Restell urged Wes Streeting, the health secretary, to pause the frantic pace of his reforms, so proper planning and risk management could occur, and axe fewer officials from an NHS that studies show is already a health system with one of the lowest proportions of managers globally.

“The government’s decision to axe 50% of ICB staff was taken without any idea about what it would mean in practice for service delivery. This hasty redesign of ICBs is being conducted before the government has published its 10-year strategy for the NHS.

In her written answer, Smyth said ICBs had been “tasked to develop plans by the end of May setting out how they will manage their resources to deliver across their priorities.

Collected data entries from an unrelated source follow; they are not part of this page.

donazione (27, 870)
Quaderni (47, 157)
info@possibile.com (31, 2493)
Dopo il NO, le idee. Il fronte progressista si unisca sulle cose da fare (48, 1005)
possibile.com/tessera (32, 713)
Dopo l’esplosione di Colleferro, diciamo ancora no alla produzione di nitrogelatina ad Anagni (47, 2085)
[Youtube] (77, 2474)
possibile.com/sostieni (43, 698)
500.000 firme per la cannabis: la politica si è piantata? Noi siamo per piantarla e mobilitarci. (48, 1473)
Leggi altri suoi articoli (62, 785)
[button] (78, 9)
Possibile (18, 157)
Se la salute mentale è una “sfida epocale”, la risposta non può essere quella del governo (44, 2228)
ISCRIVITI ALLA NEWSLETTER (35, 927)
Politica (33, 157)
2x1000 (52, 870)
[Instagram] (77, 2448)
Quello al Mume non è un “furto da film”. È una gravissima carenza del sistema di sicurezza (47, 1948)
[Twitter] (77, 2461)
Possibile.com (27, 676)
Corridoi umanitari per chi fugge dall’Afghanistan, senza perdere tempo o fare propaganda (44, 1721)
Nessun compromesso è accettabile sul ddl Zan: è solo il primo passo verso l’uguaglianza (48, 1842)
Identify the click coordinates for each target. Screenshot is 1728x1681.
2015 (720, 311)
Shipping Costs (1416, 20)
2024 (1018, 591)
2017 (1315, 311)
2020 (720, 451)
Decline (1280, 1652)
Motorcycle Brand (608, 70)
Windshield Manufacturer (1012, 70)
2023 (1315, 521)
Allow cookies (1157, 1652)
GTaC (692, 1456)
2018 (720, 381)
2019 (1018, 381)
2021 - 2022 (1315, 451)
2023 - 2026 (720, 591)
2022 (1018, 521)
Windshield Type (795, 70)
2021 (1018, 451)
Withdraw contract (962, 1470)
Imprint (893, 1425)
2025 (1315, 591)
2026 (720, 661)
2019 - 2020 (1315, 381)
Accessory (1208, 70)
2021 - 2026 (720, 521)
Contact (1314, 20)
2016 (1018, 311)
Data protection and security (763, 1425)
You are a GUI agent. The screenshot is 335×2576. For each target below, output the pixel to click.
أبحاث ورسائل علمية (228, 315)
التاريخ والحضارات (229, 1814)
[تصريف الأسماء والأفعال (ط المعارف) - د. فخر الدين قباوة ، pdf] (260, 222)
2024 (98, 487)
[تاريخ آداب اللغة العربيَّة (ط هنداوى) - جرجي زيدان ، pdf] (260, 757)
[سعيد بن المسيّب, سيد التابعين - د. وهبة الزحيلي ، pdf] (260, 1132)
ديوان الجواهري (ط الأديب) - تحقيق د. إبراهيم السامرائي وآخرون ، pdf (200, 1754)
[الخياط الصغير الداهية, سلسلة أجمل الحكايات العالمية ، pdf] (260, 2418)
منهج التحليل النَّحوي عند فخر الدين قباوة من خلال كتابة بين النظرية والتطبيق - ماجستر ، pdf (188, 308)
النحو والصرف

The department has not conducted an impact assessment of the NHS decision to reduce running costs,” she told Morgan.

In a previous written reply on ICB running costs Smyth defended the jobs purge. “The reduction in ICB running costs is a necessary step to ensure that more funding is directed towards frontline services, where it is needed most.

“These changes will streamline commissioning and administrative costs so we can prioritise patient care and improve health outcomes.”

Morgan said Streeting should come to parliament and explain to MPs why the ICB jobs bloodbath was occurring and why the government failed to assess its potential consequences.

Matthew Taylor, the chief executive of the NHS Confederation, has warned that the huge scale and speed of the redundancies looming across the NHS presents a danger that ministers will fail to fulfil their pledges to improve NHS waiting times and transform how it works.